こんなとき、自分が男でよかったとカミュは思う。 もしも女に生まれていてやはり紅い目をしていたら、どんなに悲しかったことだろう。
「ルーブルはいつも人であふれてる。 誰もが国王に一言でも声をかけてもらおうと懸命だし、それが無理ならせめて一瞬でも目に留まるようにと精一杯洒落た服装を競ってる。」
「私はできるだけ目に留まりたくない。 できるものなら枢機卿のマントの陰に隠れていたいくらいだ。」
当たらずといえども遠からずだ。 実際にリシュリューはそのマントの下にカミュを庇護しようとしているのだから。

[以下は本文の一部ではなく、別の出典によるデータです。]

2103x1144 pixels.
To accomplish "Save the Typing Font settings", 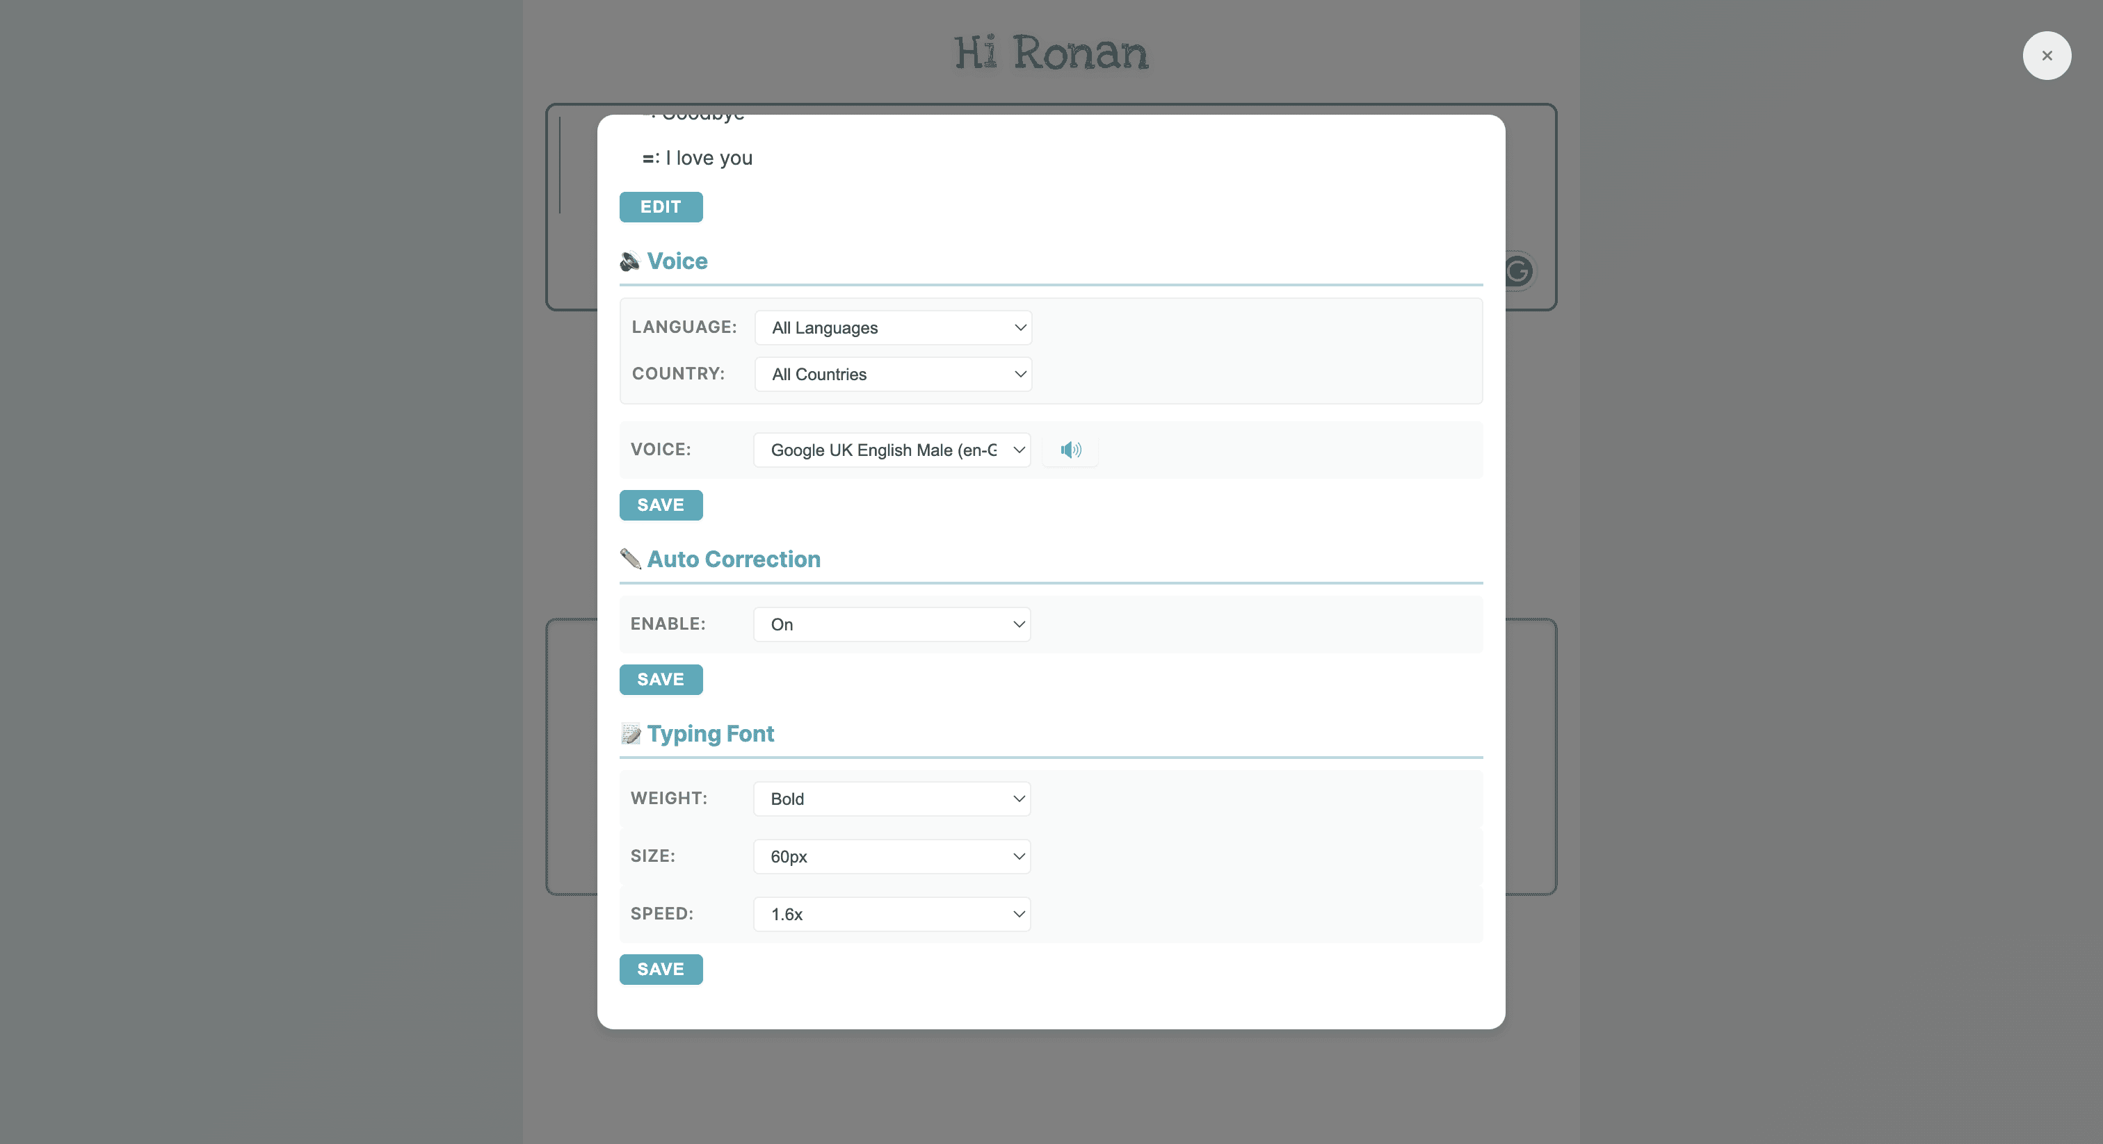I will click(x=660, y=969).
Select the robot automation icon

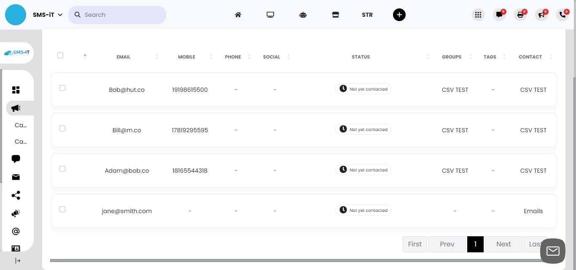[x=303, y=14]
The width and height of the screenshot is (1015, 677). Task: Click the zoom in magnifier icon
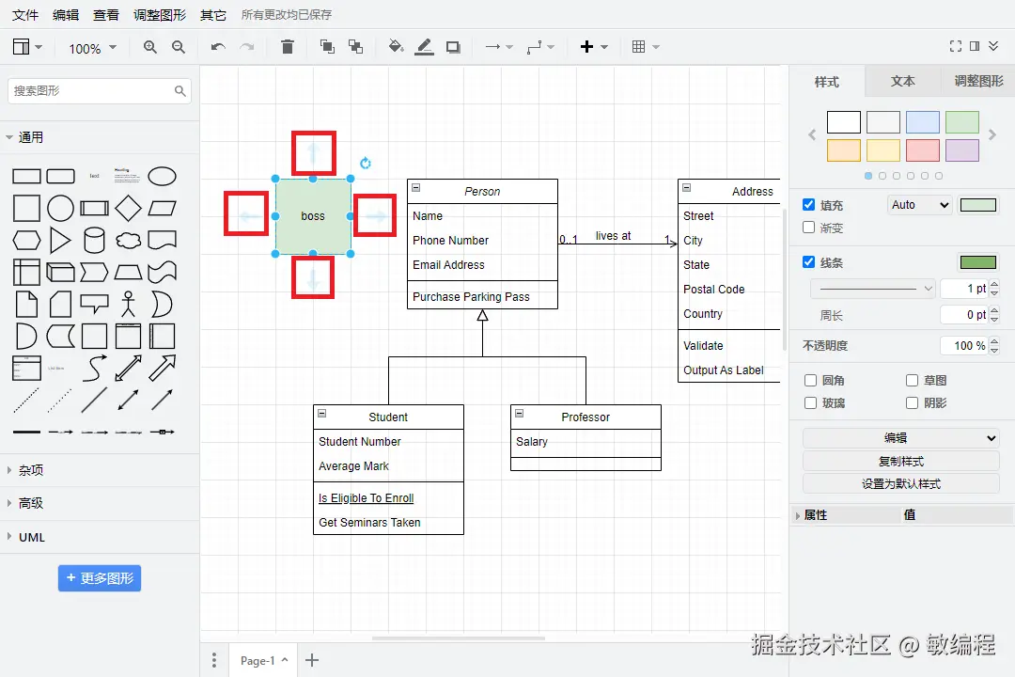point(150,47)
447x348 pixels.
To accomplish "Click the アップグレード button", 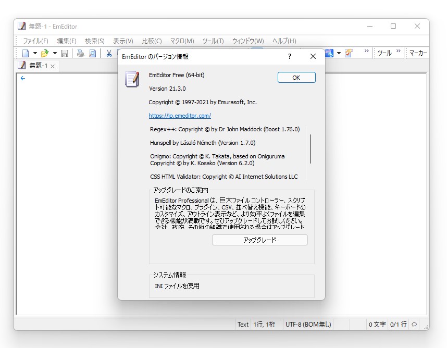I will 259,240.
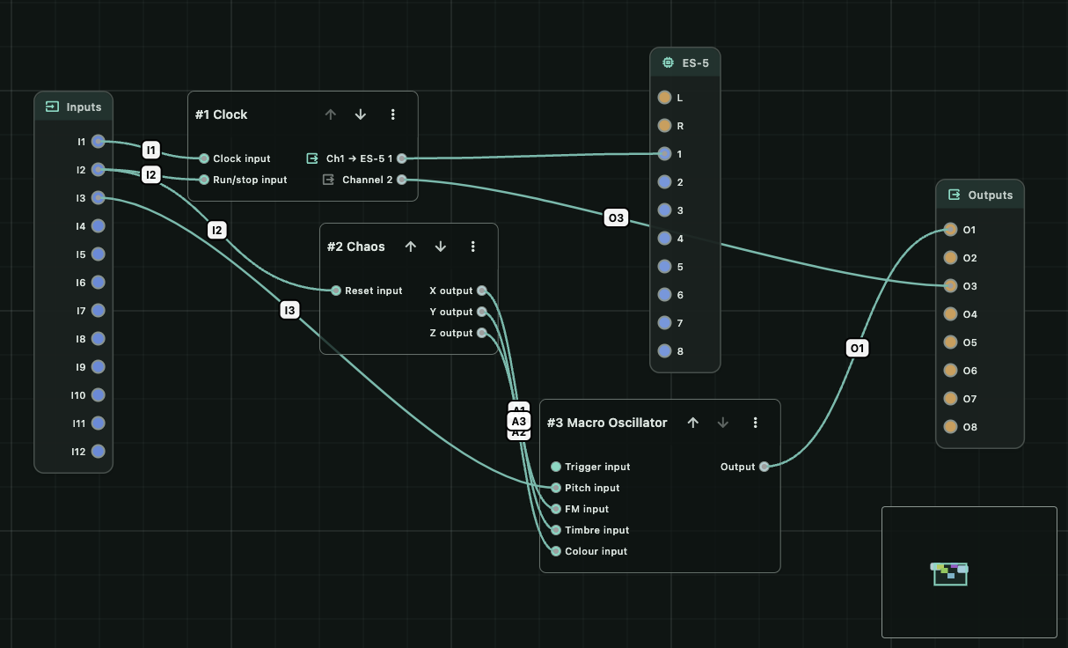
Task: Move #3 Macro Oscillator down via its down-arrow icon
Action: pos(722,423)
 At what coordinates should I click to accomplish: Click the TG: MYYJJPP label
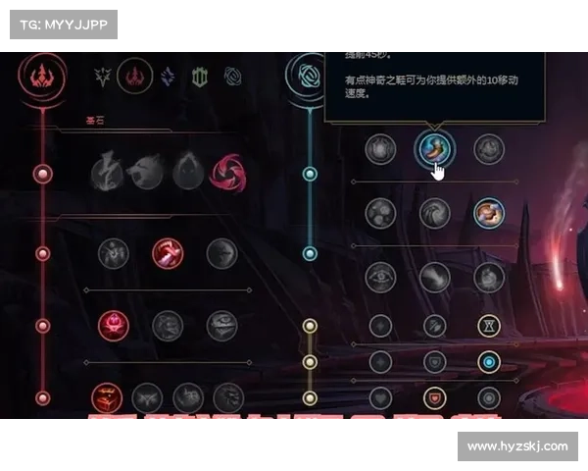[64, 25]
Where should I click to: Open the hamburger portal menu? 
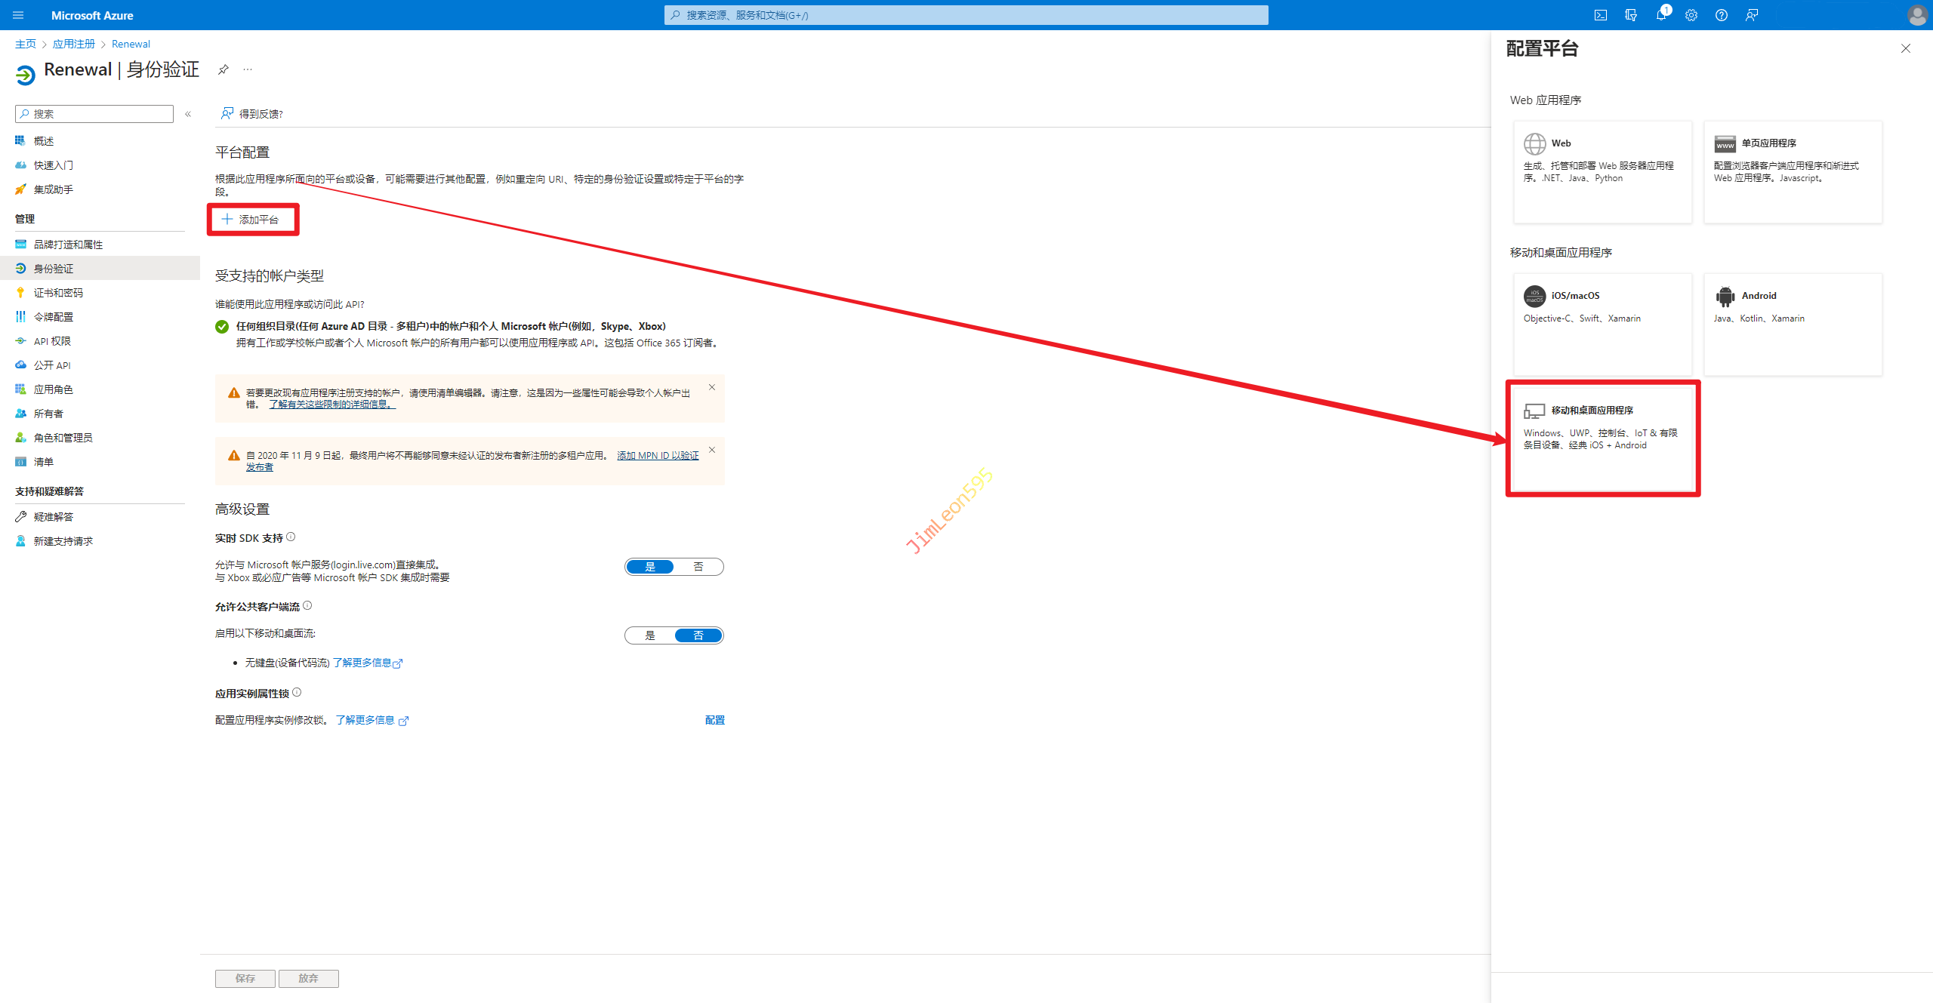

そうやってしばらく話しているとリシュリューがやってきた。 昨日は私的な服装だったがベルサイユに行くというので赤い僧帽に赤いマントという盛装だ。 トゥールーズで出会ったときも赤いマントを羽織っていたが、あのときの旅装とは違って今日のマントの縁には豪奢な刺繍が施してあり威風堂々あたりをはらう。
「おはよう。 待たせたかな。」
「おはようございます、猊下。 さきほど着いたばかりです。」
「時間に正確なのはよいことだ。 アルベール君は昨夜はよく眠れたかね?」
「いえ、緊張してしまってあまり眠れませんでした。」
「無理もない。 初めてのルーブルは誰しも緊張するものだ。 国王陛下にお目にかかるのだからなおさらだろう。」
リシュリューが現れると同時に玄関前に馬車が寄せられている。 リシュリューに続いて馬車に乗り込む頃にはカミュの胸はこれまでにないほど高鳴っている。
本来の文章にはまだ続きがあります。